EXERCISE:
Set down exactly the lines below between the line holding "Where should I click to: Click the Запрос" and the line holding "Image resolution: width=999", inclusive; no other line belongs in the answer.

PROVIDED RECORDS:
- Opening Delimiter -

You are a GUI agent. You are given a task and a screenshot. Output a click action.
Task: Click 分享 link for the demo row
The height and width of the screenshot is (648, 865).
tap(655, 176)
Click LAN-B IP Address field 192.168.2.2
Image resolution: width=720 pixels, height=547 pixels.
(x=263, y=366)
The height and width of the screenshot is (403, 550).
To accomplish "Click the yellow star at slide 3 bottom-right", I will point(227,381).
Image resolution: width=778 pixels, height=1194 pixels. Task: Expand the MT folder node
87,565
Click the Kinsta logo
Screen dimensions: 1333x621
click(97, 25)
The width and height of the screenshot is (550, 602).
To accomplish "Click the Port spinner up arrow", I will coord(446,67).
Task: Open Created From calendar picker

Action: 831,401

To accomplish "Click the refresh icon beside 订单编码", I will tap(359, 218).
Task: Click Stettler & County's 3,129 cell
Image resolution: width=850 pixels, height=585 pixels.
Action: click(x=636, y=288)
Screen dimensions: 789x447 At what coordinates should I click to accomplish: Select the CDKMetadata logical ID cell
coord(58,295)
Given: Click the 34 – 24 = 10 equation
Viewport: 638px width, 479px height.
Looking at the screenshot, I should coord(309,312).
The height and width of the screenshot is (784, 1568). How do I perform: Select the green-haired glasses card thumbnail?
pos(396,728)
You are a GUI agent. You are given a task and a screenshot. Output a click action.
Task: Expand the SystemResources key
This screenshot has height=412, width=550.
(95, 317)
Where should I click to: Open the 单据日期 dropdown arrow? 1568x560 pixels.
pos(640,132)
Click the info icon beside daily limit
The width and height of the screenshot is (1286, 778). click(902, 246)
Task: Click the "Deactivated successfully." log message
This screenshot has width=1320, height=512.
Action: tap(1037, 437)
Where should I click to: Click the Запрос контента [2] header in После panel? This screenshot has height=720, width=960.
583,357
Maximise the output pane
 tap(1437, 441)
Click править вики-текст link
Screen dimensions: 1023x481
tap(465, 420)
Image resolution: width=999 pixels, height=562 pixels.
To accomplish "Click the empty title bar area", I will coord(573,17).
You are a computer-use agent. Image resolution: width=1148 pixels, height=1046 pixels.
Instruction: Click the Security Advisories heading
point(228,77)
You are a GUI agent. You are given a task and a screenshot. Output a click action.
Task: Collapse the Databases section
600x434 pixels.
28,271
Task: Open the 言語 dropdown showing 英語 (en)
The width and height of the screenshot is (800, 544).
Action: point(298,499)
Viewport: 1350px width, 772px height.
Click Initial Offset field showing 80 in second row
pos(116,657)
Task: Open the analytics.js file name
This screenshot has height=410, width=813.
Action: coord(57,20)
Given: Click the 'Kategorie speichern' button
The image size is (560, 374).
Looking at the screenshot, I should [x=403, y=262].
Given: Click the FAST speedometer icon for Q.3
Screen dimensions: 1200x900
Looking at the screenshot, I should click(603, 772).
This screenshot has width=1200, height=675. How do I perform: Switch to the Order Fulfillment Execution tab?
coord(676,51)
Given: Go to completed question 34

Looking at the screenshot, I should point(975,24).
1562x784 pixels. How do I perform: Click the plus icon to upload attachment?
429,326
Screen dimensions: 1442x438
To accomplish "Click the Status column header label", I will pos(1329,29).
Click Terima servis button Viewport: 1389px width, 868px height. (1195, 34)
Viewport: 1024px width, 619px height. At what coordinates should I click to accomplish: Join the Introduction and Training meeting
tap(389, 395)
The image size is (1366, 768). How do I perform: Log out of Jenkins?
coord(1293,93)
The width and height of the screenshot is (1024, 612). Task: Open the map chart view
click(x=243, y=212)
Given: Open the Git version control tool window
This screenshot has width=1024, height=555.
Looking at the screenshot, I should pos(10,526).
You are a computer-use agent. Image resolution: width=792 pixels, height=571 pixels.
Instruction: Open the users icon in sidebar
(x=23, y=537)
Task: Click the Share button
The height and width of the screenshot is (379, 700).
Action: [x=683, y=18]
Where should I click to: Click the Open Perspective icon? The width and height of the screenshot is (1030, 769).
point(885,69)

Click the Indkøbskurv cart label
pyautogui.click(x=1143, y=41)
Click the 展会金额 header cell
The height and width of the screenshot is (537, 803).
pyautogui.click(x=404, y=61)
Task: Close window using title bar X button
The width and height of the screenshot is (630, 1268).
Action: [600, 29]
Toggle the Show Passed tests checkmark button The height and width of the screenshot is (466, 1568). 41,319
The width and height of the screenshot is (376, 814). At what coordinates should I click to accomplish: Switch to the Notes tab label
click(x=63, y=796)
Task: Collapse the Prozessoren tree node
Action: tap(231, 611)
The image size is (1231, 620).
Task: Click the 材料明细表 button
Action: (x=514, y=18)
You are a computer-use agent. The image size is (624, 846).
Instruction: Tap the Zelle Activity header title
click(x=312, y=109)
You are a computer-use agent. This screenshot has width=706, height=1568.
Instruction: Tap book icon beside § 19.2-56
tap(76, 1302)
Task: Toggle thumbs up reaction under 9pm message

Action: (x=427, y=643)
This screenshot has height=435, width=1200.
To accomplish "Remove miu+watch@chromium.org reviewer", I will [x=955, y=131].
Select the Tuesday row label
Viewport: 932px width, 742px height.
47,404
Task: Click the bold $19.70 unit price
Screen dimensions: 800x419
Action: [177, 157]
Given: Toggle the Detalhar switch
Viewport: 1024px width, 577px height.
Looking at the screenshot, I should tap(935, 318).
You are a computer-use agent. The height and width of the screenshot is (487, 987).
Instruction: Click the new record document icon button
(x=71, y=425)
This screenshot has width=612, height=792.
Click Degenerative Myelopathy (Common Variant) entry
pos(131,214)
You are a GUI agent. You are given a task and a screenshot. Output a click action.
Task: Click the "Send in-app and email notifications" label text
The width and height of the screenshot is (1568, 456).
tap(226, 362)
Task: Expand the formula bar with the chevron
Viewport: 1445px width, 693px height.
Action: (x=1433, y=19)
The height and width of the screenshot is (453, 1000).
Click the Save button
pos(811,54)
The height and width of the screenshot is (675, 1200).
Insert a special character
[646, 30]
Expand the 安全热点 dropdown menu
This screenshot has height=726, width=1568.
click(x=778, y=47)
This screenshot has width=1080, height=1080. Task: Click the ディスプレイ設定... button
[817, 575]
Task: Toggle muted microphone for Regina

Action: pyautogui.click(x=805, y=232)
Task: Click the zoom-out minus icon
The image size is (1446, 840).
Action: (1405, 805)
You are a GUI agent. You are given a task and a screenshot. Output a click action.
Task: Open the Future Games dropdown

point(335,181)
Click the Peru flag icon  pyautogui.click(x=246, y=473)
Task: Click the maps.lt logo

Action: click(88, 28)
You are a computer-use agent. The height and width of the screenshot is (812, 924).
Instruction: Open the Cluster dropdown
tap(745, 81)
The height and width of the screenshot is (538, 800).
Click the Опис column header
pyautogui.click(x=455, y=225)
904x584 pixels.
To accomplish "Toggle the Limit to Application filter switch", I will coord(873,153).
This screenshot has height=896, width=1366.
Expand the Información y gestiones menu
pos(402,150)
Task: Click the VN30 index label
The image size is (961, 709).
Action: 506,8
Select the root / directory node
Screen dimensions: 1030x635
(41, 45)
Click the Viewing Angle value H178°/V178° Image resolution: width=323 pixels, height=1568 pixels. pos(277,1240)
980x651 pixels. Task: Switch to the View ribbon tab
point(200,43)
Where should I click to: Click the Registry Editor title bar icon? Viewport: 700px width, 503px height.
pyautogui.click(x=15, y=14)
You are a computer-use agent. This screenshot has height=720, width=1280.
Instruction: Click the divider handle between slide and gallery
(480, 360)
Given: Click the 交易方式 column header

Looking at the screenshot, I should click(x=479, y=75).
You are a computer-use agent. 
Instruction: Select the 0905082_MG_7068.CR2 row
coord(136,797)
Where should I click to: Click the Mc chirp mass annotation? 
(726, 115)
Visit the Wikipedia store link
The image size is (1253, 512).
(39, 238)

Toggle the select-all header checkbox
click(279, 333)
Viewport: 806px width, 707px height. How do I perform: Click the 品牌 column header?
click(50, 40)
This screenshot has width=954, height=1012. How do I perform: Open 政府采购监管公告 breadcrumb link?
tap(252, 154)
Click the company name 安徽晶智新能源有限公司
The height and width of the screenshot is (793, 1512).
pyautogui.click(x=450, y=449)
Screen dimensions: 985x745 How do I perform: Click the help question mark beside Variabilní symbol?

- Closing Delimiter -

RESPONSE:
Where should I click to: Click the Запрос контента [2] header in После panel? This screenshot has height=720, width=960.
583,357
Maximise the output pane
 tap(1437, 441)
Click править вики-текст link
Screen dimensions: 1023x481
tap(465, 420)
Image resolution: width=999 pixels, height=562 pixels.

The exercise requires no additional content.